Halifax County Dartmouth

Defunct provincial electoral district
- Legislature: Nova Scotia House of Assembly
- District created: 1956
- District abolished: 1967
- Last contested: 1963

= Halifax County Dartmouth =

Former provincial electoral district in Nova Scotia, Canada

Halifax County-Dartmouth was a provincial electoral district in Nova Scotia, Canada, that elected one member to the Nova Scotia House of Assembly. It was created in 1956 and included a portion of the Halifax County and the Town of Dartmouth. It was dissolved in 1967 into Dartmouth North and Dartmouth South.
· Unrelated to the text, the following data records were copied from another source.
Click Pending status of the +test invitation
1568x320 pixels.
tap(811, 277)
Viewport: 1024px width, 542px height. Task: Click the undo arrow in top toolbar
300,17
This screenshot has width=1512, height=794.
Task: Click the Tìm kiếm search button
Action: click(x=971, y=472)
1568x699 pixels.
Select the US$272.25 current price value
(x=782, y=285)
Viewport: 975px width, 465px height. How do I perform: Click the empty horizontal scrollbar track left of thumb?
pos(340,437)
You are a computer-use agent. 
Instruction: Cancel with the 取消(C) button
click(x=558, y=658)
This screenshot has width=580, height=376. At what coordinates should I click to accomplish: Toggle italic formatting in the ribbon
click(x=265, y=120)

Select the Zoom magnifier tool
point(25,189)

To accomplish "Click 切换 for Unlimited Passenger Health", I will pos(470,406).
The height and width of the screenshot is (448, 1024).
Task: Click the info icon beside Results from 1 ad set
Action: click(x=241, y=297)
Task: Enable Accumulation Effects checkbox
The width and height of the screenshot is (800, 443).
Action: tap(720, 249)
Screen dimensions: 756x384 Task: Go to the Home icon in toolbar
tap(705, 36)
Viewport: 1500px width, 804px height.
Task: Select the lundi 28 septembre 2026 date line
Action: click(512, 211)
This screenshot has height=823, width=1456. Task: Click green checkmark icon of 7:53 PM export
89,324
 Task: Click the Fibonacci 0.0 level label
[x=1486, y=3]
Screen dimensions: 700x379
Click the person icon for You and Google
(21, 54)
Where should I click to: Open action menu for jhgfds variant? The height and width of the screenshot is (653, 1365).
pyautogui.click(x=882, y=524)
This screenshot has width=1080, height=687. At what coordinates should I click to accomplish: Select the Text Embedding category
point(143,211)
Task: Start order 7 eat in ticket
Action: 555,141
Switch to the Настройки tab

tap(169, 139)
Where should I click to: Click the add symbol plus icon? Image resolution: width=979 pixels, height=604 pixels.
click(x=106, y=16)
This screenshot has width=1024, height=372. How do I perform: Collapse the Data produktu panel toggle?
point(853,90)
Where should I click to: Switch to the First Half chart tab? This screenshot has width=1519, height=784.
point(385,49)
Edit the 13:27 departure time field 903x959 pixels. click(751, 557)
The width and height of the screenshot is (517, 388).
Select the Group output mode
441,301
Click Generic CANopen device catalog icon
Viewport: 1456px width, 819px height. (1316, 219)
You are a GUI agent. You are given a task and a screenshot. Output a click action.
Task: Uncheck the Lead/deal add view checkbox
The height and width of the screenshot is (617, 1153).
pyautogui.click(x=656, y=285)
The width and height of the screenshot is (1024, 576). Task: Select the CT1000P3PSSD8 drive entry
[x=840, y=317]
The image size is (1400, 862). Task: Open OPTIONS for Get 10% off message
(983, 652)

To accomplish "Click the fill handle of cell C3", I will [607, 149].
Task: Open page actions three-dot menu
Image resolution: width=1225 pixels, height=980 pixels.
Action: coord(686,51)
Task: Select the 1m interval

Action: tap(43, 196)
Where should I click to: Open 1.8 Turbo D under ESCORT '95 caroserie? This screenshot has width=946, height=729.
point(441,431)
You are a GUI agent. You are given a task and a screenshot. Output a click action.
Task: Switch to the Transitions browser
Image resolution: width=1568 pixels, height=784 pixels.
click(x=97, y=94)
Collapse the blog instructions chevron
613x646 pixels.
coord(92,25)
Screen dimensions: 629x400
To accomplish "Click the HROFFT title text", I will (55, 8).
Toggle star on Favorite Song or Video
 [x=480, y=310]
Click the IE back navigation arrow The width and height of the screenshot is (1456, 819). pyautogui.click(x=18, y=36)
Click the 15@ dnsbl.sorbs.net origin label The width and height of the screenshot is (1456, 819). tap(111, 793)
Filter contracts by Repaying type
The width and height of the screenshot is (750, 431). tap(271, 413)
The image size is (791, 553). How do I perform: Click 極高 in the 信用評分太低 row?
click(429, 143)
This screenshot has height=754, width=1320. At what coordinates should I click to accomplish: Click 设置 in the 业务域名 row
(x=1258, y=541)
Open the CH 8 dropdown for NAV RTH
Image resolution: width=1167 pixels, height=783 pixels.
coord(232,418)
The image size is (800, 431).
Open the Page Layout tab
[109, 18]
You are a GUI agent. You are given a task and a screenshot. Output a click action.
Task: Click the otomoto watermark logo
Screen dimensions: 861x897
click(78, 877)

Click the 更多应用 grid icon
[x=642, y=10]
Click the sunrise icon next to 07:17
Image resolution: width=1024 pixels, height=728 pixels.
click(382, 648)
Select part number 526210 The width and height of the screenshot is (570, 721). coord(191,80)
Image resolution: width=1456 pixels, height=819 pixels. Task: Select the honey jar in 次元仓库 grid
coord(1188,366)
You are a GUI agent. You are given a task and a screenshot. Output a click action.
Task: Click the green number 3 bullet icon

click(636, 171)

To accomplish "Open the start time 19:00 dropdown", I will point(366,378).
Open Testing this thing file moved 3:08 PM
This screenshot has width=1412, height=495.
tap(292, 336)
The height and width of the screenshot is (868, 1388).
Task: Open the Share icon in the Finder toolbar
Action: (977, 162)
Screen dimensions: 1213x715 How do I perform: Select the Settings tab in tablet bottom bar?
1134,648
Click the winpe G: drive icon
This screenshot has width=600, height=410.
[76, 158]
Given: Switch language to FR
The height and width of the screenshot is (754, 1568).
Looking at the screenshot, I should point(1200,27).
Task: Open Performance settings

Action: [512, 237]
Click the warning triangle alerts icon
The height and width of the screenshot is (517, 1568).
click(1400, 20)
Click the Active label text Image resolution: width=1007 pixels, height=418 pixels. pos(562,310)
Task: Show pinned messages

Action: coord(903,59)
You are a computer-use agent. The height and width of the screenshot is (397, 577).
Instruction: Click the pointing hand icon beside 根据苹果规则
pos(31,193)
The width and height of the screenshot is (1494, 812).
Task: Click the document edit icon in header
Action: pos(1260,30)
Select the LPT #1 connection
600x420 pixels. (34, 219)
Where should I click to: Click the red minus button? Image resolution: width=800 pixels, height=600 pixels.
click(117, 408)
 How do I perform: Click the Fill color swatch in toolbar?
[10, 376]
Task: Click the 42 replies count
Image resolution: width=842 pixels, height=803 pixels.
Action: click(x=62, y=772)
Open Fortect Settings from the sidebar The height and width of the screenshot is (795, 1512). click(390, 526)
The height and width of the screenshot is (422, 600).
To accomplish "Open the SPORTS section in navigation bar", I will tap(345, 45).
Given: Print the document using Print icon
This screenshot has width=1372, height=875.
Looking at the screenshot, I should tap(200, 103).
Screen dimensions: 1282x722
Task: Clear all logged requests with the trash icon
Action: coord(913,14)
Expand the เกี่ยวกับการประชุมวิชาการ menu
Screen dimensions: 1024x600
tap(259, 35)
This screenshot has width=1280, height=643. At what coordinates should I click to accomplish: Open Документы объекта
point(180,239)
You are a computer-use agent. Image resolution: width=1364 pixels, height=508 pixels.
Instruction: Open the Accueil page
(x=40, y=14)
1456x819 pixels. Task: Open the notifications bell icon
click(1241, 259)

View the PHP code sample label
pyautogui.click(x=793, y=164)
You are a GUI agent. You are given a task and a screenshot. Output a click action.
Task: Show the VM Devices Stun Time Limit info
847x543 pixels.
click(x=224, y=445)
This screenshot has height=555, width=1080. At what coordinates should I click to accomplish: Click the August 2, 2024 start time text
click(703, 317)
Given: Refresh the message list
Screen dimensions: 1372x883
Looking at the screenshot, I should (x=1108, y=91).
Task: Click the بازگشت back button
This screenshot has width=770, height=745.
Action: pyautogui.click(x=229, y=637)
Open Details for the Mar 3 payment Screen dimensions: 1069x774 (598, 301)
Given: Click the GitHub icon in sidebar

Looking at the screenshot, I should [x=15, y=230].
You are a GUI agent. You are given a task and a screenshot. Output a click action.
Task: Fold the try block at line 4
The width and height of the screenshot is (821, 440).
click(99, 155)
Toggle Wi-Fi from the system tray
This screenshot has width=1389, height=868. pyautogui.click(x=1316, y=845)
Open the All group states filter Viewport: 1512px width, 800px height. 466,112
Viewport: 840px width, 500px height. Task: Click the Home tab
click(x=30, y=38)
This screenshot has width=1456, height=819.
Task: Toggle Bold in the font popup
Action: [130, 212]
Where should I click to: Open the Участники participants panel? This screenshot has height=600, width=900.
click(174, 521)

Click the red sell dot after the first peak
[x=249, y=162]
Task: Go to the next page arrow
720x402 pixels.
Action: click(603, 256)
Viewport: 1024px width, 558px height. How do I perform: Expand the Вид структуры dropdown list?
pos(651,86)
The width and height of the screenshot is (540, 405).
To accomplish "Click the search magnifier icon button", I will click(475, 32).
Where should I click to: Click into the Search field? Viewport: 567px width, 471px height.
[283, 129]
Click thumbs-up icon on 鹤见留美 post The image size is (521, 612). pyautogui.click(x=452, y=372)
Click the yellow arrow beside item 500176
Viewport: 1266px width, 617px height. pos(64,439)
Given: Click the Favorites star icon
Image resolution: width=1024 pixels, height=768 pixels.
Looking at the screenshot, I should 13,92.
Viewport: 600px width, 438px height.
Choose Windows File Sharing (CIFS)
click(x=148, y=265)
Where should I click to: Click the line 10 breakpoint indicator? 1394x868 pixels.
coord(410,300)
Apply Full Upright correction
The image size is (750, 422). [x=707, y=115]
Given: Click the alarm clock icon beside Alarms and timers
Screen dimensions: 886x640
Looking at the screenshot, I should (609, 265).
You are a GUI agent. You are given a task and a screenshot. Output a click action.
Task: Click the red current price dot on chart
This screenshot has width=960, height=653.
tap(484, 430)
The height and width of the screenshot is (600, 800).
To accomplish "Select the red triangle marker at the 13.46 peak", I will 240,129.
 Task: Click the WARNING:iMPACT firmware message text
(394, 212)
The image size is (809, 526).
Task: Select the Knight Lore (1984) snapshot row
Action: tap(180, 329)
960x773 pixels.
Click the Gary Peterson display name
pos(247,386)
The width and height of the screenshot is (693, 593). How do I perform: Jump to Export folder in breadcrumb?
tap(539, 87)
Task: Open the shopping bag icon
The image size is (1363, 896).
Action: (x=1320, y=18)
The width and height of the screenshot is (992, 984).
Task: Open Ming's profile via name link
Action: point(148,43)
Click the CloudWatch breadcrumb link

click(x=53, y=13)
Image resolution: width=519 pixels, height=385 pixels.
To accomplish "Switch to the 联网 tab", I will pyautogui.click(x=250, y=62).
== Members of the Legislative Assembly ==
Halifax County-Dartmouth elected the following members to the Legislative Assembly:

Halifax County-Dartmouth
| Legislature | Years | Member |  | Party |
| 46th | 1956–1960 |  | Geoffrey W. Stevens | Liberal |
| 47th | 1960–1963 | Gordon L. S. Hart |
| 48th | 1963–1967 |  | Irvin William Akerley | Progressive Conservative |
District dissolved into Dartmouth North (1967–Present) and Dartmouth South (1967–2003)

== Election results ==
=== 1963 ===

1963 Nova Scotia general election
Party: Candidate; Votes; %; ±%
Progressive Conservative; Irvin William Akerley; 9,884; 52.88%; 9.83%
Liberal; Gordon L. S. Hart; 8,150; 43.60%; -2.85%
New Democratic; Edward B. Doyle; 657; 3.52%; -6.97%
Total: 18,691; –
Source(s) Source: Nova Scotia Legislature (2024). "Electoral History for Halifax County-Dartmouth" (PDF). nslegislature.ca. Nova Scotia Legislature (1963). Returns of the General Election for the House of Assembly (PDF) (Report). Queen's Printer. Archived from the original (PDF) on 25 July 2018.

=== 1960 ===

1960 Nova Scotia general election
Party: Candidate; Votes; %; ±%
Liberal; Gordon L. S. Hart; 8,258; 46.46%; -3.23%
Progressive Conservative; Murray Ritcey; 7,653; 43.05%; -3.46%
Co-operative Commonwealth; Percy W. Dares; 1,864; 10.49%; 6.68%
Total: 17,775; –
Source(s) Source: Nova Scotia Legislature (2024). "Electoral History for Halifax County-Dartmouth" (PDF). nslegislature.ca. Nova Scotia Legislature (1960). Returns of the General Election for the House of Assembly (PDF) (Report). Queen's Printer. Archived from the original (PDF) on 25 July 2018.

=== 1956 ===

1956 Nova Scotia general election
Party: Candidate; Votes; %; ±%
Liberal; Geoffrey W. Stevens; 7,276; 49.69%; –
Progressive Conservative; C. J. Creighton; 6,811; 46.51%; –
Co-operative Commonwealth; Gerald Yetman; 557; 3.80%; –
Total: 14,644; –
Source(s) Source: Nova Scotia Legislature (2024). "Electoral History for Halifax County-Dartmouth" (PDF). nslegislature.ca. Nova Scotia Legislature (1956). Returns of the General Election for the House of Assembly (PDF) (Report). Queen's Printer. Archived from the original (PDF) on 10 September 2018.